**Try it**
In the listing below, pick out lines with "screenshot".

====

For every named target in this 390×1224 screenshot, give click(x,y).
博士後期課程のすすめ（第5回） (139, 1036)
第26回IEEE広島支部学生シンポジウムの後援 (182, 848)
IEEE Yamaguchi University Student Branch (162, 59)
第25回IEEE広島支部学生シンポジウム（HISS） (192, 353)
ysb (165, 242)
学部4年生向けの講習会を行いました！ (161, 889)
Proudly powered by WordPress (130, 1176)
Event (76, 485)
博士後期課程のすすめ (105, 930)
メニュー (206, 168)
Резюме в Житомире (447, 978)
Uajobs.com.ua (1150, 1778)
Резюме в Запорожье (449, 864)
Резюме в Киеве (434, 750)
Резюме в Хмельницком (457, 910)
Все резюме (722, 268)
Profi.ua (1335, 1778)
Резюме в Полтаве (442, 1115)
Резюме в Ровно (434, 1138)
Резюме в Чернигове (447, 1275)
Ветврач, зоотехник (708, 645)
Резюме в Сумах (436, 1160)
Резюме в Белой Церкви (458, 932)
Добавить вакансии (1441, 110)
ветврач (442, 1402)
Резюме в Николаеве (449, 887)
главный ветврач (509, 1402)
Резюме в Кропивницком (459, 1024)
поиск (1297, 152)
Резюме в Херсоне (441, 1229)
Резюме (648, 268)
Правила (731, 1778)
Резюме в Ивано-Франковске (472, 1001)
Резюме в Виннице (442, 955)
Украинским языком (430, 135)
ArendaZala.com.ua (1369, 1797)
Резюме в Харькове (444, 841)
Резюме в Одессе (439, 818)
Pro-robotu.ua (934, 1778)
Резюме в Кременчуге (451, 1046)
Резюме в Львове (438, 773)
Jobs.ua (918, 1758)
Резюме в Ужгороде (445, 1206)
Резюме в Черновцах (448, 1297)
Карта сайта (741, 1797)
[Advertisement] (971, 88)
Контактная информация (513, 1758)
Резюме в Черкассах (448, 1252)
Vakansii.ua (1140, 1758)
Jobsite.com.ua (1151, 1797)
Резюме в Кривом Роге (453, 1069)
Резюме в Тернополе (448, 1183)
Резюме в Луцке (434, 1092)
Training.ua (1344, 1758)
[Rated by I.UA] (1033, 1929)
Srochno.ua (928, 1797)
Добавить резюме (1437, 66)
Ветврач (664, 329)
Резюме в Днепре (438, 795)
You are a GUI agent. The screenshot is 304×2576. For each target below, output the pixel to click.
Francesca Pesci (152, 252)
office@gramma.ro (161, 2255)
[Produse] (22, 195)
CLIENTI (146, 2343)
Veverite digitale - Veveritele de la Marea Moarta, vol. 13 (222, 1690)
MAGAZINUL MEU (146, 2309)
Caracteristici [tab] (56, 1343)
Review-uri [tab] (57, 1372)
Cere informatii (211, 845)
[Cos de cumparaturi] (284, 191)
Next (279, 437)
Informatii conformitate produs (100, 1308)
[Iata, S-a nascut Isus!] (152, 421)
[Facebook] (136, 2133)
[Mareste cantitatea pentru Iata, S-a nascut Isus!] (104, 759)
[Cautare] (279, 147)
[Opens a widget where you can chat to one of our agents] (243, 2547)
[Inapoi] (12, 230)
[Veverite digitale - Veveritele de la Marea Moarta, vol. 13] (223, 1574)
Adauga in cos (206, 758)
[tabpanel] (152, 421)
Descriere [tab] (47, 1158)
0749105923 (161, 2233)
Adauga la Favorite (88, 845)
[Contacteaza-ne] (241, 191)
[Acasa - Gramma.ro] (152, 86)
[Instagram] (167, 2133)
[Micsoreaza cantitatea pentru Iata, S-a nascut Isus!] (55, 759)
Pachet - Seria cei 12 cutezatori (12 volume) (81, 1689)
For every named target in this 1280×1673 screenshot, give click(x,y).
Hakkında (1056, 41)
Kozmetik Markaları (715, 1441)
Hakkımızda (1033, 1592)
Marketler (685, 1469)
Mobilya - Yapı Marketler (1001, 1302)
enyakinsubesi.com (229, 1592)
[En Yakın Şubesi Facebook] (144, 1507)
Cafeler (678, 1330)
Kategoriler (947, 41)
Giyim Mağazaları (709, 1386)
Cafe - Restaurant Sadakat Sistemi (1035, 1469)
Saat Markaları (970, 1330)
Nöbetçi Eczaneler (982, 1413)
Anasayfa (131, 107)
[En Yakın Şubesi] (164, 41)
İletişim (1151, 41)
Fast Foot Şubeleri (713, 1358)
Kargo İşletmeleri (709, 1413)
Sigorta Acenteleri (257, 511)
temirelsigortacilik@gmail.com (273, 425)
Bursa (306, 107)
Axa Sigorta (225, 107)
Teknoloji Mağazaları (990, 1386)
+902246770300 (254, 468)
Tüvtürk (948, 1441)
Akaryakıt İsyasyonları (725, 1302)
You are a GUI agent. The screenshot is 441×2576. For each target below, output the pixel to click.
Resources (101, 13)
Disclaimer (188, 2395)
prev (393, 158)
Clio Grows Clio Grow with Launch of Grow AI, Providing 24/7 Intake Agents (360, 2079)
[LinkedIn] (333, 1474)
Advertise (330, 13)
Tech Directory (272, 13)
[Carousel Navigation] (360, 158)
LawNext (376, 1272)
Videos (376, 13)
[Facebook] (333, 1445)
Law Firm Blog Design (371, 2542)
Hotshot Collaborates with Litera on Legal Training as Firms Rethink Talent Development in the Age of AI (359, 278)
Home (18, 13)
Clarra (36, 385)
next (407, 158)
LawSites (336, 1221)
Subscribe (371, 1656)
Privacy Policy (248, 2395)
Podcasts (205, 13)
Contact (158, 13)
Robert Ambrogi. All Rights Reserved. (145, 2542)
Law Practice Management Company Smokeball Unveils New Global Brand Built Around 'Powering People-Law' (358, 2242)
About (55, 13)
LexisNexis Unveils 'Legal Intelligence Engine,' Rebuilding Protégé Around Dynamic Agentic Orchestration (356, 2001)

====

**Solution to this exercise**
For every named target in this 390×1224 screenshot, give click(x,y).
You are a GUI agent. The screenshot is 304×2576. For each target below, output the pixel to click.
For every named target in this 1280×1673 screenshot, give click(x,y).
You are a GUI agent. The screenshot is 441×2576. For each target below, output the pixel to click.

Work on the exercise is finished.